Copy out exactly, and only, the lines from the one containing "The height and width of the screenshot is (503, 1001)." through the end of the entries. No pictures.

Items listed in a dataset:
.....

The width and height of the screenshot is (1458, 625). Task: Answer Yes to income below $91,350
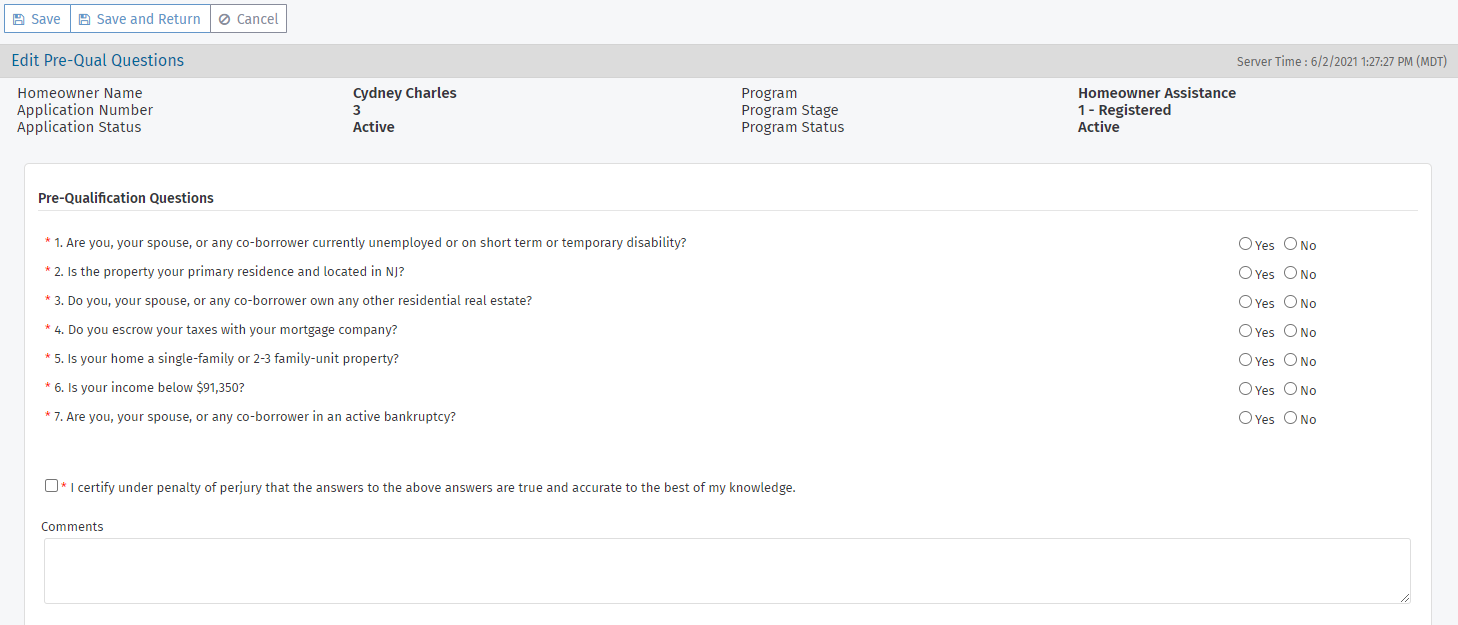click(x=1245, y=389)

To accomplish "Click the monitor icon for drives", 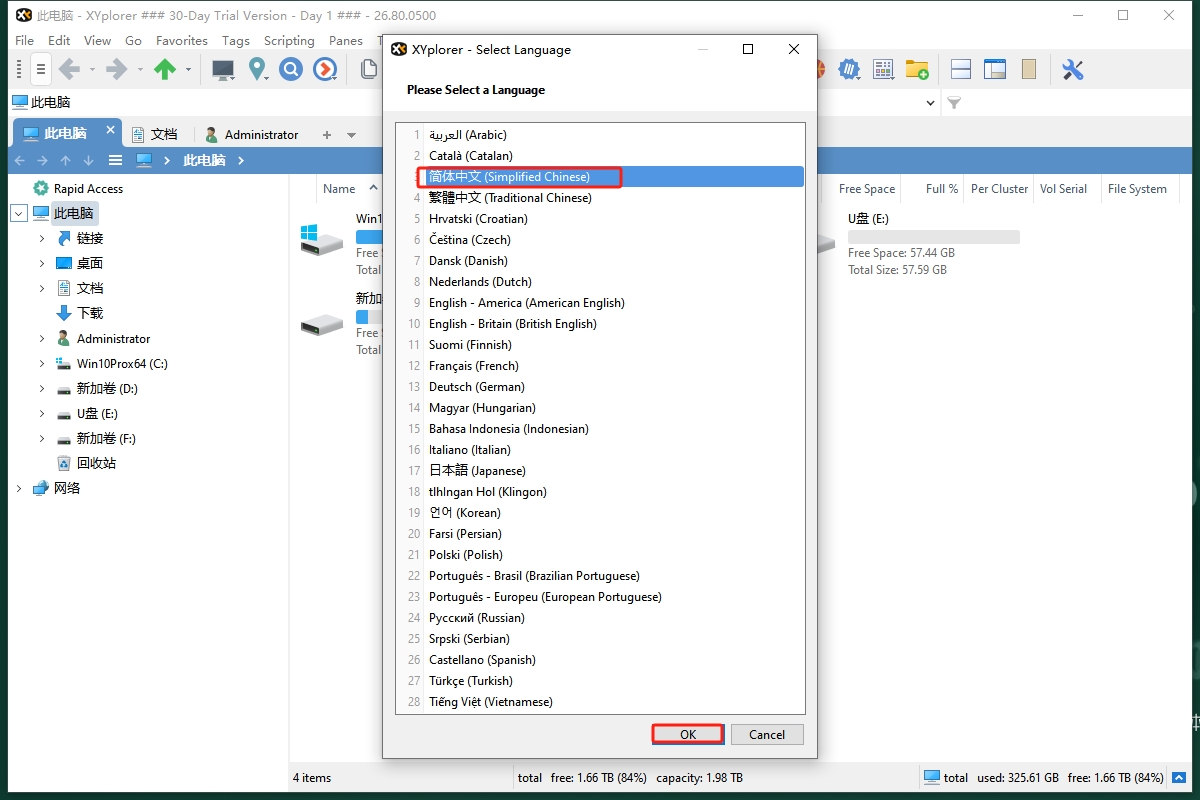I will point(222,69).
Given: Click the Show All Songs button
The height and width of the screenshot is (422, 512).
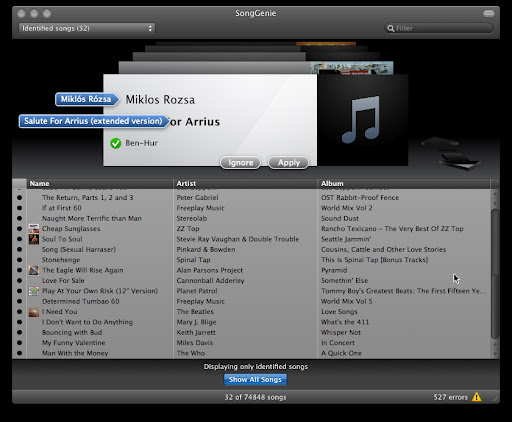Looking at the screenshot, I should 255,379.
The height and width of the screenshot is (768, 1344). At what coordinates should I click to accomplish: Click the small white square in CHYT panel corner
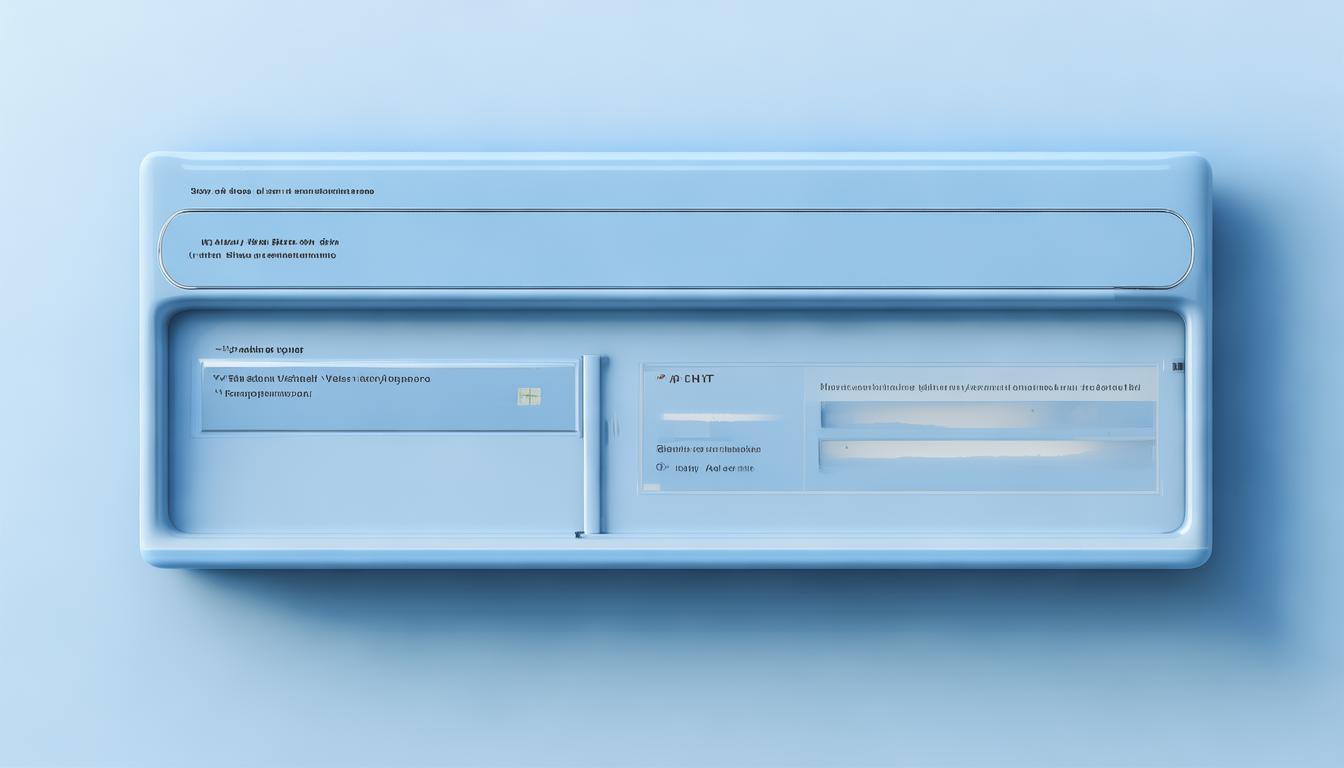pyautogui.click(x=651, y=487)
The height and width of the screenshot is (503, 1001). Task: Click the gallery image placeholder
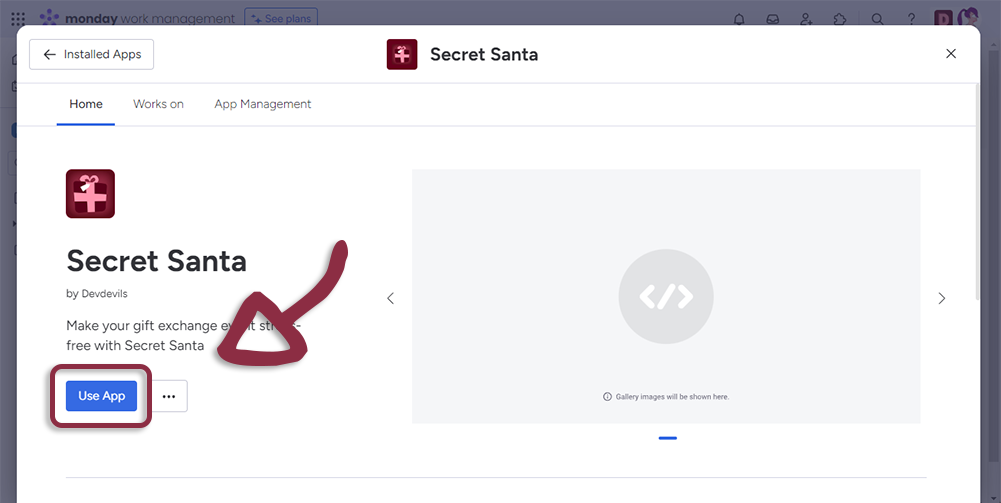pyautogui.click(x=666, y=296)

.....

_Output of the exercise:_
The height and width of the screenshot is (503, 1001). Task: Click the gallery image placeholder
pyautogui.click(x=666, y=296)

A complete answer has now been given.